When the field is applied, there is now a partial alignment of the atomic magnetic moments in the direction of the field (see Figure 1.2a) resulting in a net positive magnetization and hence positive susceptibility. Also, the efficiency of the field in aligning the magnetic moments of the paramagnetic materials is reduced by the temperature induced randomizing effect, which results in a temperature dependent susceptibility, known as the Curie-Weiss Law. Typical examples of paramagnetic material are biotite (silicate), siderite (carbonate), pyrite (sulfide), and montmorillonite (clay).

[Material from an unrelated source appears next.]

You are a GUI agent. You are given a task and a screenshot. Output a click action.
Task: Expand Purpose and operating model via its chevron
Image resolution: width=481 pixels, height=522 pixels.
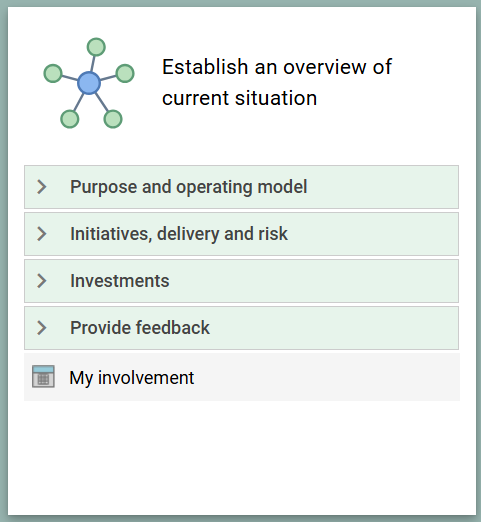[x=42, y=187]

Figure 1.2: Magnetic response of a paramagnetic material with the (a) applied field and (b) temperature.

3. Ferromagnetism (FM):

The atomic moments in FM materials exhibit very strong interactions. These interactions are produced by electronic exchange forces and result in either a parallel or an antiparallel alignment of atomic moments (see Figure 1.3). These exchange forces are considerably large, approximately a 100 million times the strength of the earth's field or equivalent to a field of about 1000 Tesla. Moreover, the exchange force is a quantum mechanical phenomenon due to the relative orientation of the spins of electrons. FM materials exhibit parallel alignment of moments resulting in large net magnetization even after removing the external applied magnetic field.

Figure 1.3: Schematic representation of parallel alignment in FM materials along the applied field direction.